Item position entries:
———

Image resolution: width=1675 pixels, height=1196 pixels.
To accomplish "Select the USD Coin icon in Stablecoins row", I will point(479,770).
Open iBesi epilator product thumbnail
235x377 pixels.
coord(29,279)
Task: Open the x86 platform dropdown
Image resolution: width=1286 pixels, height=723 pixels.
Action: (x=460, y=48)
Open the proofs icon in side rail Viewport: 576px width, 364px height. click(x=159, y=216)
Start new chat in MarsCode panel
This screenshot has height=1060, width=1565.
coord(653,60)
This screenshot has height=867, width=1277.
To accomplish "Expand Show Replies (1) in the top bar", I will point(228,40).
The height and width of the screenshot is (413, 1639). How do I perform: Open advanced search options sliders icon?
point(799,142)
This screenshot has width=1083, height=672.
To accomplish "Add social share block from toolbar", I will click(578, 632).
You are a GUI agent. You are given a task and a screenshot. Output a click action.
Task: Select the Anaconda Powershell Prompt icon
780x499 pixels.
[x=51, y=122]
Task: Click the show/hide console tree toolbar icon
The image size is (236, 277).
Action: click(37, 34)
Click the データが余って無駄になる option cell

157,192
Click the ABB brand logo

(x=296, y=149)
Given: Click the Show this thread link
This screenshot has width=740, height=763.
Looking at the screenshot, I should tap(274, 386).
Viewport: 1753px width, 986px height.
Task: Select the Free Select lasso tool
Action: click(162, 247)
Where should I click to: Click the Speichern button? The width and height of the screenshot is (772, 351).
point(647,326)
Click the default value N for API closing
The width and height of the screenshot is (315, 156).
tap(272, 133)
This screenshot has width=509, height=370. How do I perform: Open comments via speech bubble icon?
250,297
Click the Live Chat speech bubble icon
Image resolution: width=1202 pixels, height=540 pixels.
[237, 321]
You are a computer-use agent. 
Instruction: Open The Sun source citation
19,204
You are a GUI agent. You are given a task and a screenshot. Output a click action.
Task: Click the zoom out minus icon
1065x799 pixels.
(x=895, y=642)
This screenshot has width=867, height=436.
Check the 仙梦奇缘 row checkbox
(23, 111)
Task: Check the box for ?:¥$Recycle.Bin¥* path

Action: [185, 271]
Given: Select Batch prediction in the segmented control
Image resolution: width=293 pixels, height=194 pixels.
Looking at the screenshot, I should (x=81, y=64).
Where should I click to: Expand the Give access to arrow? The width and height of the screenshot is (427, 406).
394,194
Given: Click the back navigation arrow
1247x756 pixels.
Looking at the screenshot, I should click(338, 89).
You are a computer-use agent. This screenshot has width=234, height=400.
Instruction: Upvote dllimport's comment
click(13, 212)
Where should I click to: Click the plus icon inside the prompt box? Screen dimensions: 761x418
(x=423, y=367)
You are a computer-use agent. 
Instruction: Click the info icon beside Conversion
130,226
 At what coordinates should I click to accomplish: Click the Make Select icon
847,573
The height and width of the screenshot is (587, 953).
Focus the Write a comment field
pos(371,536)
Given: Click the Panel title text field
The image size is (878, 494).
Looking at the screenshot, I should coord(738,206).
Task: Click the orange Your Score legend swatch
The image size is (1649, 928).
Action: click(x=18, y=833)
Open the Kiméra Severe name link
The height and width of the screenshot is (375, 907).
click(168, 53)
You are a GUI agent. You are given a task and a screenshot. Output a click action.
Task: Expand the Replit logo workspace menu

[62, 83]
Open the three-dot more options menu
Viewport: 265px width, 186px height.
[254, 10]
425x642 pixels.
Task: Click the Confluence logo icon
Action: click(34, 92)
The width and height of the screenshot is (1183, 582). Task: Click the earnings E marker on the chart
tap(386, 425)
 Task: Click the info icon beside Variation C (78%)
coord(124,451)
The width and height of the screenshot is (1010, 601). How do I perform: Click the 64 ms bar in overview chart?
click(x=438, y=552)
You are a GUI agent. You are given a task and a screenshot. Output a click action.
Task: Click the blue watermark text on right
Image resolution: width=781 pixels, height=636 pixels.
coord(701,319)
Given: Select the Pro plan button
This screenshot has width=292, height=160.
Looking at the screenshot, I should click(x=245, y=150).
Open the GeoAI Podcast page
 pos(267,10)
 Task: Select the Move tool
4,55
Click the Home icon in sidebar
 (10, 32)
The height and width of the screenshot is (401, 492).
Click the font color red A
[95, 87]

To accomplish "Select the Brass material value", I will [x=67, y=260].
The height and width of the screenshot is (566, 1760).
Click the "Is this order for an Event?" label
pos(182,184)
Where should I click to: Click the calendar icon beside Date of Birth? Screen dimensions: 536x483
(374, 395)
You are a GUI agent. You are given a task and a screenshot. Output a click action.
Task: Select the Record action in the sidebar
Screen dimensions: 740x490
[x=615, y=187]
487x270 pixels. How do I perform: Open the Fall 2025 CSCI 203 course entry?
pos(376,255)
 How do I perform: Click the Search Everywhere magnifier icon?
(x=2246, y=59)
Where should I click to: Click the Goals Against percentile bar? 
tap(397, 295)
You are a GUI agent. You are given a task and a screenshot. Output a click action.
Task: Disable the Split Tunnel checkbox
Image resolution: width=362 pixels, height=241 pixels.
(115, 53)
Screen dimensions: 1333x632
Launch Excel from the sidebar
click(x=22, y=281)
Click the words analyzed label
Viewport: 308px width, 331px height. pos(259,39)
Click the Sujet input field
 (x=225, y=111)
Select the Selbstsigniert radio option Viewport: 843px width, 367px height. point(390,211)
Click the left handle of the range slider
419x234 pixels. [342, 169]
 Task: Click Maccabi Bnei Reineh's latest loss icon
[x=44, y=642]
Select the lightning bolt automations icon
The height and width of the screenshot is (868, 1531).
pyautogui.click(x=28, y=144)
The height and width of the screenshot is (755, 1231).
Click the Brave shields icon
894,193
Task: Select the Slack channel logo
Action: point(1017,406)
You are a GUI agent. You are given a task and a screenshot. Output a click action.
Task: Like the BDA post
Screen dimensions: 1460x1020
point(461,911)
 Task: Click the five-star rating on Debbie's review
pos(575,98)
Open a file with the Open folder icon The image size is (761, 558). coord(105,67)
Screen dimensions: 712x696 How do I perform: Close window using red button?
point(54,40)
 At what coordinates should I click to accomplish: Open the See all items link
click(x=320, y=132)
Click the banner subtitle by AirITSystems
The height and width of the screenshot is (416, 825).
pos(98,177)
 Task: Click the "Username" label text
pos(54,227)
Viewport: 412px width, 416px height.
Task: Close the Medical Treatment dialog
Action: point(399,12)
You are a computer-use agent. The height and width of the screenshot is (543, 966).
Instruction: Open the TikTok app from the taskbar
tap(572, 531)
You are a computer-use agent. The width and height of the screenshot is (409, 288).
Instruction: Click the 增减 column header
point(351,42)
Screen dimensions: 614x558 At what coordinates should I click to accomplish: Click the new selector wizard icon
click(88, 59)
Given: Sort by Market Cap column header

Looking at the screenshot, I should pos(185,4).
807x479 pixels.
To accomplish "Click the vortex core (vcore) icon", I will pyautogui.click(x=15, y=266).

———

Stated problem: Put all of the data above into a numbered list, one line per item, and leave out the blank lines.

Worked solution:
1. Image resolution: width=1675 pixels, height=1196 pixels.
2. To accomplish "Select the USD Coin icon in Stablecoins row", I will point(479,770).
3. Open iBesi epilator product thumbnail
4. 235x377 pixels.
5. coord(29,279)
6. Task: Open the x86 platform dropdown
7. Image resolution: width=1286 pixels, height=723 pixels.
8. Action: (x=460, y=48)
9. Open the proofs icon in side rail Viewport: 576px width, 364px height. click(x=159, y=216)
10. Start new chat in MarsCode panel
11. This screenshot has height=1060, width=1565.
12. coord(653,60)
13. This screenshot has height=867, width=1277.
14. To accomplish "Expand Show Replies (1) in the top bar", I will point(228,40).
15. The height and width of the screenshot is (413, 1639). How do I perform: Open advanced search options sliders icon?
16. point(799,142)
17. This screenshot has width=1083, height=672.
18. To accomplish "Add social share block from toolbar", I will click(578, 632).
19. You are a GUI agent. You are given a task and a screenshot. Output a click action.
20. Task: Select the Anaconda Powershell Prompt icon
21. 780x499 pixels.
22. [x=51, y=122]
23. Task: Click the show/hide console tree toolbar icon
24. The image size is (236, 277).
25. Action: click(37, 34)
26. Click the データが余って無駄になる option cell
27. 157,192
28. Click the ABB brand logo
29. (x=296, y=149)
30. Given: Click the Show this thread link
31. This screenshot has width=740, height=763.
32. Looking at the screenshot, I should tap(274, 386).
33. Viewport: 1753px width, 986px height.
34. Task: Select the Free Select lasso tool
35. Action: click(162, 247)
36. Where should I click to: Click the Speichern button? The width and height of the screenshot is (772, 351).
37. point(647,326)
38. Click the default value N for API closing
39. The width and height of the screenshot is (315, 156).
40. tap(272, 133)
41. This screenshot has width=509, height=370. How do I perform: Open comments via speech bubble icon?
42. 250,297
43. Click the Live Chat speech bubble icon
44. Image resolution: width=1202 pixels, height=540 pixels.
45. [237, 321]
46. You are a computer-use agent. 
47. Instruction: Open The Sun source citation
48. 19,204
49. You are a GUI agent. You are given a task and a screenshot. Output a click action.
50. Task: Click the zoom out minus icon
51. 1065x799 pixels.
52. (x=895, y=642)
53. This screenshot has width=867, height=436.
54. Check the 仙梦奇缘 row checkbox
55. (23, 111)
56. Task: Check the box for ?:¥$Recycle.Bin¥* path
57. Action: [185, 271]
58. Given: Select Batch prediction in the segmented control
59. Image resolution: width=293 pixels, height=194 pixels.
60. Looking at the screenshot, I should (x=81, y=64).
61. Where should I click to: Expand the Give access to arrow? The width and height of the screenshot is (427, 406).
62. 394,194
63. Given: Click the back navigation arrow
64. 1247x756 pixels.
65. Looking at the screenshot, I should click(338, 89).
66. You are a computer-use agent. This screenshot has width=234, height=400.
67. Instruction: Upvote dllimport's comment
68. click(13, 212)
69. Where should I click to: Click the plus icon inside the prompt box? Screen dimensions: 761x418
70. (x=423, y=367)
71. You are a computer-use agent. 
72. Instruction: Click the info icon beside Conversion
73. 130,226
74.  At what coordinates should I click to accomplish: Click the Make Select icon
75. 847,573
76. The height and width of the screenshot is (587, 953).
77. Focus the Write a comment field
78. pos(371,536)
79. Given: Click the Panel title text field
80. The image size is (878, 494).
81. Looking at the screenshot, I should coord(738,206).
82. Task: Click the orange Your Score legend swatch
83. The image size is (1649, 928).
84. Action: click(x=18, y=833)
85. Open the Kiméra Severe name link
86. The height and width of the screenshot is (375, 907).
87. click(168, 53)
88. You are a GUI agent. You are given a task and a screenshot. Output a click action.
89. Task: Expand the Replit logo workspace menu
90. [62, 83]
91. Open the three-dot more options menu
92. Viewport: 265px width, 186px height.
93. [254, 10]
94. 425x642 pixels.
95. Task: Click the Confluence logo icon
96. Action: click(34, 92)
97. The width and height of the screenshot is (1183, 582). Task: Click the earnings E marker on the chart
98. tap(386, 425)
99.  Task: Click the info icon beside Variation C (78%)
100. coord(124,451)
101. The width and height of the screenshot is (1010, 601). How do I perform: Click the 64 ms bar in overview chart?
102. click(x=438, y=552)
103. You are a GUI agent. You are given a task and a screenshot. Output a click action.
104. Task: Click the blue watermark text on right
105. Image resolution: width=781 pixels, height=636 pixels.
106. coord(701,319)
107. Given: Select the Pro plan button
108. This screenshot has width=292, height=160.
109. Looking at the screenshot, I should click(x=245, y=150).
110. Open the GeoAI Podcast page
111.  pos(267,10)
112.  Task: Select the Move tool
113. 4,55
114. Click the Home icon in sidebar
115.  (10, 32)
116. The height and width of the screenshot is (401, 492).
117. Click the font color red A
118. [95, 87]
119. To accomplish "Select the Brass material value", I will [x=67, y=260].
120. The height and width of the screenshot is (566, 1760).
121. Click the "Is this order for an Event?" label
122. pos(182,184)
123. Where should I click to: Click the calendar icon beside Date of Birth? Screen dimensions: 536x483
124. (374, 395)
125. You are a GUI agent. You are given a task and a screenshot. Output a click action.
126. Task: Select the Record action in the sidebar
127. Screen dimensions: 740x490
128. [x=615, y=187]
129. 487x270 pixels. How do I perform: Open the Fall 2025 CSCI 203 course entry?
130. pos(376,255)
131.  How do I perform: Click the Search Everywhere magnifier icon?
132. (x=2246, y=59)
133. Where should I click to: Click the Goals Against percentile bar? 
134. tap(397, 295)
135. You are a GUI agent. You are given a task and a screenshot. Output a click action.
136. Task: Disable the Split Tunnel checkbox
137. Image resolution: width=362 pixels, height=241 pixels.
138. (115, 53)
139. Screen dimensions: 1333x632
140. Launch Excel from the sidebar
141. click(x=22, y=281)
142. Click the words analyzed label
143. Viewport: 308px width, 331px height. pos(259,39)
144. Click the Sujet input field
145.  (x=225, y=111)
146. Select the Selbstsigniert radio option Viewport: 843px width, 367px height. point(390,211)
147. Click the left handle of the range slider
148. 419x234 pixels. [342, 169]
149.  Task: Click Maccabi Bnei Reineh's latest loss icon
150. [x=44, y=642]
151. Select the lightning bolt automations icon
152. The height and width of the screenshot is (868, 1531).
153. pyautogui.click(x=28, y=144)
154. The height and width of the screenshot is (755, 1231).
155. Click the Brave shields icon
156. 894,193
157. Task: Select the Slack channel logo
158. Action: point(1017,406)
159. You are a GUI agent. You are given a task and a screenshot. Output a click action.
160. Task: Like the BDA post
161. Screen dimensions: 1460x1020
162. point(461,911)
163.  Task: Click the five-star rating on Debbie's review
164. pos(575,98)
165. Open a file with the Open folder icon The image size is (761, 558). coord(105,67)
166. Screen dimensions: 712x696 How do I perform: Close window using red button?
167. point(54,40)
168.  At what coordinates should I click to accomplish: Open the See all items link
169. click(x=320, y=132)
170. Click the banner subtitle by AirITSystems
171. The height and width of the screenshot is (416, 825).
172. pos(98,177)
173.  Task: Click the "Username" label text
174. pos(54,227)
175. Viewport: 412px width, 416px height.
176. Task: Close the Medical Treatment dialog
177. Action: point(399,12)
178. You are a computer-use agent. The height and width of the screenshot is (543, 966).
179. Instruction: Open the TikTok app from the taskbar
180. tap(572, 531)
181. You are a computer-use agent. The width and height of the screenshot is (409, 288).
182. Instruction: Click the 增减 column header
183. point(351,42)
184. Screen dimensions: 614x558 At what coordinates should I click to accomplish: Click the new selector wizard icon
185. click(88, 59)
186. Given: Sort by Market Cap column header
187. Looking at the screenshot, I should pos(185,4).
188. 807x479 pixels.
189. To accomplish "Click the vortex core (vcore) icon", I will pyautogui.click(x=15, y=266).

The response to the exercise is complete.